The last round of price negotiations on the German ferrous scrap market could prove to be the calm before the coming storm. With supply and demand balanced, ferrous scrap dealers and steel mills were able to agree quickly to hold prices largely unchanged prices in August. "August prices were just waved through; everyone wanted to go on holiday," one merchant said summing up the mood.
At the same time, however, dark clouds were multiplying on the horizon. "You hear an enormous crunching of the gears: The economy is cooling noticeably. The mills are selling their products – especially flat steel for the automotive industry – with increasing difficulty and have to make price concessions, which causes scrap demand to fall and increases downward pressure on scrap prices," the merchant continued. But the supply of scrap from automobile manufacturing and increasingly also from machine and toolmaking had also shrunk, bolstering prices. Accordingly, sellers' willingness to accept cuts was still low at the moment.

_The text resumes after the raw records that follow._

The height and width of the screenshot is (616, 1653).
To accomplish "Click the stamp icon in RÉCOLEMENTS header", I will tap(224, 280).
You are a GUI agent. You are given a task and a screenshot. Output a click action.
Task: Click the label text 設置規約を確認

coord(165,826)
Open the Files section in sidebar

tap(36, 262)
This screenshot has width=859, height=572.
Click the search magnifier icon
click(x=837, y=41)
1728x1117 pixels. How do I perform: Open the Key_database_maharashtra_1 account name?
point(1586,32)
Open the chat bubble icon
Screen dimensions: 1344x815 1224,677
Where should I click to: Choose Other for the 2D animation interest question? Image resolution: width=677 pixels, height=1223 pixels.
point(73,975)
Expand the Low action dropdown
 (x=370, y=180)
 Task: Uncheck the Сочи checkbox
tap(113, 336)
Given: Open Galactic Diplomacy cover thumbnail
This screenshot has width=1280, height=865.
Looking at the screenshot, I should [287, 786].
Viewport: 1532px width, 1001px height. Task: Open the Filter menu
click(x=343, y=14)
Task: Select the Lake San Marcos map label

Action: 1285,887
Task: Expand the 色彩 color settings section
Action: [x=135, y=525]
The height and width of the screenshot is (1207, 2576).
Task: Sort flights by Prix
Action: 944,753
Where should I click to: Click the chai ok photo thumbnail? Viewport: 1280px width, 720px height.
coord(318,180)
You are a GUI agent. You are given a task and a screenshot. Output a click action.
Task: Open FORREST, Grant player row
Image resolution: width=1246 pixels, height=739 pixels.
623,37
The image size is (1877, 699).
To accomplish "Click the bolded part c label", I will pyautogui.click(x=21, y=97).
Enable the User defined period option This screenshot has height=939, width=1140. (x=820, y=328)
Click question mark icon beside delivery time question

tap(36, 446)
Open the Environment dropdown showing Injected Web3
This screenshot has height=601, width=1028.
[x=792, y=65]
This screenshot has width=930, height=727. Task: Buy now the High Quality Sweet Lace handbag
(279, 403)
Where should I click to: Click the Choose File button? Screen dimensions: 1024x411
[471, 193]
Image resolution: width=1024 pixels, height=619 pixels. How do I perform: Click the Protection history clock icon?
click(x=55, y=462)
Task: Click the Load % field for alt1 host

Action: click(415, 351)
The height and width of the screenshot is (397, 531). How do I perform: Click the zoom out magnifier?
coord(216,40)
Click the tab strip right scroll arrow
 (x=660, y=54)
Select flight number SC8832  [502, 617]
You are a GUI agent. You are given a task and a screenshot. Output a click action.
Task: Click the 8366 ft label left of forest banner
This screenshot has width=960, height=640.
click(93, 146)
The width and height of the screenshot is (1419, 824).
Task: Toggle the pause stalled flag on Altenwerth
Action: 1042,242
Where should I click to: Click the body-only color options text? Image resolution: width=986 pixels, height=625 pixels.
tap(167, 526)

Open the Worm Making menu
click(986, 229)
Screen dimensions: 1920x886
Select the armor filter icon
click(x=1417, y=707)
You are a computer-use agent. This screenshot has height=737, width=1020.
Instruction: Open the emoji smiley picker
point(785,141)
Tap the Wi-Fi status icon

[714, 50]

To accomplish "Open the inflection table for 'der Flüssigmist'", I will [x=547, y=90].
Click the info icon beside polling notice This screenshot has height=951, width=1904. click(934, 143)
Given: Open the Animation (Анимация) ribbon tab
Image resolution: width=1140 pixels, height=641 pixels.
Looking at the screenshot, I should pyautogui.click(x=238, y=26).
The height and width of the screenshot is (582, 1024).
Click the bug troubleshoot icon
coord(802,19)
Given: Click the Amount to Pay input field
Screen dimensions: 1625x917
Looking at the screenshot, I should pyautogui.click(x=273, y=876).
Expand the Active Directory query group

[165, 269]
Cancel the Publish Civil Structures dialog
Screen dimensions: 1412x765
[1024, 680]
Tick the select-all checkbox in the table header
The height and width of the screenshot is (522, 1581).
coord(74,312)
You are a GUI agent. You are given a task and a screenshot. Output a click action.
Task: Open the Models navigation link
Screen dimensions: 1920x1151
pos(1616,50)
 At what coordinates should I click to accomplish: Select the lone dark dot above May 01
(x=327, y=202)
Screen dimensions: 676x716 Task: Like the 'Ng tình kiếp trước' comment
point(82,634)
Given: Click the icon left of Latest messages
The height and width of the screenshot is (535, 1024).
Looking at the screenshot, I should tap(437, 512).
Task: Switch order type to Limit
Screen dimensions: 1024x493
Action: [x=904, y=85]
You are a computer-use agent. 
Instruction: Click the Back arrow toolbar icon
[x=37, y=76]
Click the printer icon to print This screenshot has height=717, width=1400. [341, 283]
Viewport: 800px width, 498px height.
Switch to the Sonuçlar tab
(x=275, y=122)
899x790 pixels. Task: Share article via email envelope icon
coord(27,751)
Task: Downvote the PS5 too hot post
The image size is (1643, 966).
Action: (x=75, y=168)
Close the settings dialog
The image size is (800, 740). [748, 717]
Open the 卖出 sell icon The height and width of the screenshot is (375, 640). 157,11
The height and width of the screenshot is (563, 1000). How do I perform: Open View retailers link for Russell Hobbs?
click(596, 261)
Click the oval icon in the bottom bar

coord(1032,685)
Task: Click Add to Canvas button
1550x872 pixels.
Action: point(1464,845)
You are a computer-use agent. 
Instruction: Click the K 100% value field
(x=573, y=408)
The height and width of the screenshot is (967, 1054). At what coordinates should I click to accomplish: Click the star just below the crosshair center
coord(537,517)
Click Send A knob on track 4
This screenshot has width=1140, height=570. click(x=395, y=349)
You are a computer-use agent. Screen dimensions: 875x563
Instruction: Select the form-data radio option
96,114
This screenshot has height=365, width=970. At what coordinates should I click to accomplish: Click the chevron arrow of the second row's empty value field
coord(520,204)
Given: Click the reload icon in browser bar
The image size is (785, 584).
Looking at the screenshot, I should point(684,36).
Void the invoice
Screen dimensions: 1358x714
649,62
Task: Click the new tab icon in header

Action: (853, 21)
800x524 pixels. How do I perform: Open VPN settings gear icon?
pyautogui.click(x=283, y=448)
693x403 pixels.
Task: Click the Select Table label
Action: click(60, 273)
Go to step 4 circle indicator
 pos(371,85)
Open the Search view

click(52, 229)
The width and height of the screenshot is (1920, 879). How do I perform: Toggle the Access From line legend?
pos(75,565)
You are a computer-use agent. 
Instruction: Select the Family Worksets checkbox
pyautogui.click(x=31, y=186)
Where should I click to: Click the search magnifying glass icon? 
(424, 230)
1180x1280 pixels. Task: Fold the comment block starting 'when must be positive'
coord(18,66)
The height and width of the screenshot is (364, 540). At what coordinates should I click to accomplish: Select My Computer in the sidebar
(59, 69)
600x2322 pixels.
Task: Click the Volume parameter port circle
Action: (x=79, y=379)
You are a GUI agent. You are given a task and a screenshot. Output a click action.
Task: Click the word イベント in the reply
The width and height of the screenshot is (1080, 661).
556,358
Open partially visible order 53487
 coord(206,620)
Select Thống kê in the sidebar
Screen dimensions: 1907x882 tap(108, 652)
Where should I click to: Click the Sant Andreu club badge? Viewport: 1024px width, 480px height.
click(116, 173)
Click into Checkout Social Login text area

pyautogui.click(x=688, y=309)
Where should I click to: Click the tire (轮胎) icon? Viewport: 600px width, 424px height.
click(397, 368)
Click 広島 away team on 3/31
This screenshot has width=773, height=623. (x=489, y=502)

The industry will be watching the September and October price negotiations with some anticipation, as they will signal the direction of the market for the medium term. "We must prepare ourselves for an end to the long economic peak phase and the return of harder times," said a steel scrap merchant who did not rule out sharp price reductions in the coming months.
Others expect only an economic dip, at least initially, and are warning against fear-mongering. It is also pointed out that scrap prices are currently still at a much higher level than in the economic crisis of 2008/09. "Prices are still at a generally sufficient level. Good sales channels are currently more important for ferrous scrap sellers than maintaining stable prices," one market participant said.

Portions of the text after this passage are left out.